=== Text extract ===

Michele Lamberti

Personal information
- National team: Italy
- Born: 3 November 2000 (age 25) Brescia, Italy
- Height: 1.83 m (6 ft 0 in)
- Weight: 75 kg (165 lb)

Sport
- Sport: Swimming
- Strokes: Backstroke, butterfly
- Club: GS Fiamme Gialle
- Coach: Giorgio Lamberti

Medal record
Men's swimming
Representing Italy
| Event | 1st | 2nd | 3rd |
| World Championships (LC) | 0 | 0 | 1 |
| World Championships (SC) | 0 | 0 | 2 |
| European Championships (LC) | 1 | 2 | 0 |
| European Championships (SC) | 1 | 3 | 1 |
| Total | 2 | 5 | 4 |
World Championships (LC)
| Bronze medal – third place | 2024 Doha | 4×100 m medley |
World Championships (SC)
| Bronze medal – third place | 2021 Abu Dhabi | 4×50 m mixed medley |
| Bronze medal – third place | 2021 Abu Dhabi | 4×50 m medley |
European Championships (LC)
| Gold medal – first place | 2022 Roma | 4×100 m medley |
| Silver medal – second place | 2022 Rome | 4×100 m mixed medley |
| Silver medal – second place | 2026 Paris | 4×100 m medley |
European Championships (SC)
| Gold medal – first place | 2021 Kazan | 4×50 m medley |
| Silver medal – second place | 2021 Kazan | 50 m backstroke |
| Silver medal – second place | 2021 Kazan | 100 m butterfly |
| Silver medal – second place | 2021 Kazan | 4×50 m mixed medley |
| Bronze medal – third place | 2021 Kazan | 200 m backstroke |
World University Games
| Silver medal – second place | 2021 Chengdu | 100 m backstroke |
| Silver medal – second place | 2021 Chengdu | 4×100 m medley |
| Bronze medal – third place | 2021 Chengdu | 50 m backstroke |

= Michele Lamberti =

Italian swimmer (born 2000)

Michele Lamberti (born 3 November 2000) is a competitive Italian swimmer. He is a former world record holder in the short course 4×50-metre medley relay. He currently holds the Italian record in the short course 50-metre backstroke. At the 2021 European Short Course Championships he won a gold medal and set a world record in the 4×50-metre medley relay, won three silver medals, one in the 50-metre backstroke, one in the 100-metre butterfly, and one in the 4×50-metre mixed medley relay, and won a bronze medal in the 200-metre backstroke. At the 2021 World Short Course Championships he won two bronze medals in relay events, swimming in the preliminaries for each relay.

===

Task instructions:
1 > From the Michele Lamberti profile, list every event under the "European Championships (SC)" heading in the medal record.
2 > Reproduce the Michele Lamberti profile word for word, from "Italian swimmer (born" down to "for each relay.".

=== Supplied data ===

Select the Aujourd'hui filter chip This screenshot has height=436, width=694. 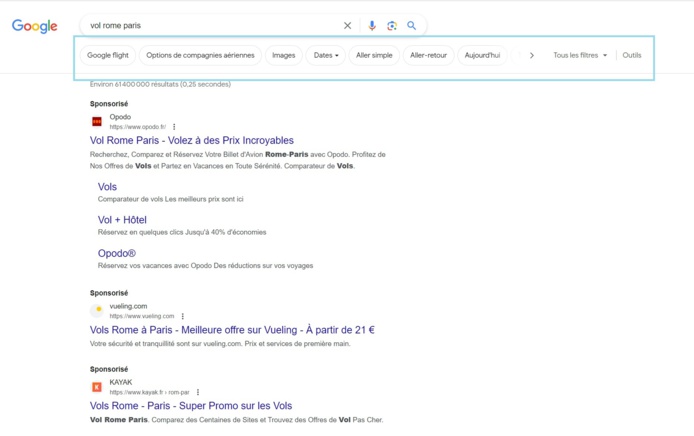[482, 55]
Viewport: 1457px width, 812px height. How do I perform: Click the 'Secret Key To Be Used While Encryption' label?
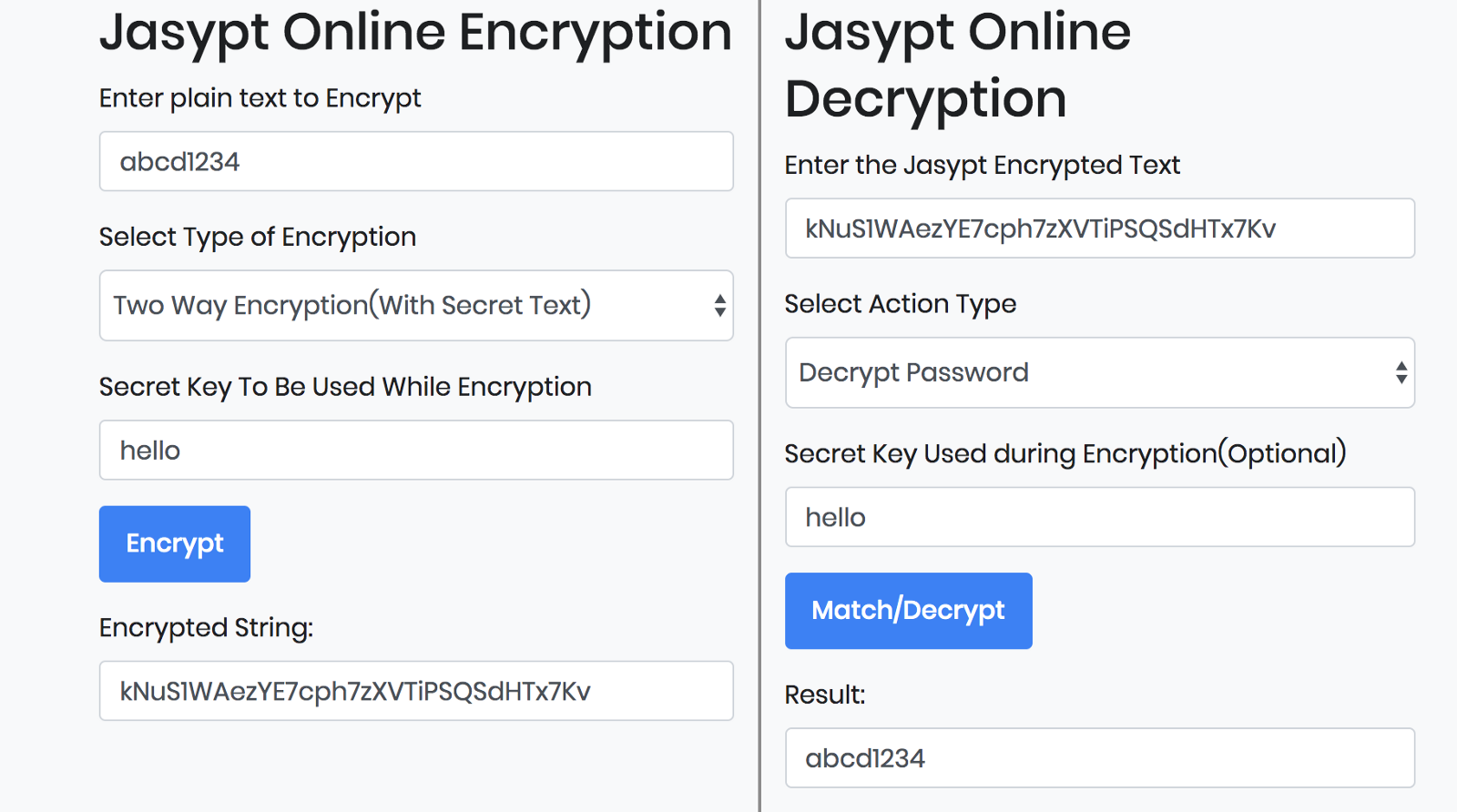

===

Exercise answers:
1 >
4×50 m medley
50 m backstroke
100 m butterfly
4×50 m mixed medley
200 m backstroke

2 >
Italian swimmer (born 2000)

Michele Lamberti (born 3 November 2000) is a competitive Italian swimmer. He is a former world record holder in the short course 4×50-metre medley relay. He currently holds the Italian record in the short course 50-metre backstroke. At the 2021 European Short Course Championships he won a gold medal and set a world record in the 4×50-metre medley relay, won three silver medals, one in the 50-metre backstroke, one in the 100-metre butterfly, and one in the 4×50-metre mixed medley relay, and won a bronze medal in the 200-metre backstroke. At the 2021 World Short Course Championships he won two bronze medals in relay events, swimming in the preliminaries for each relay.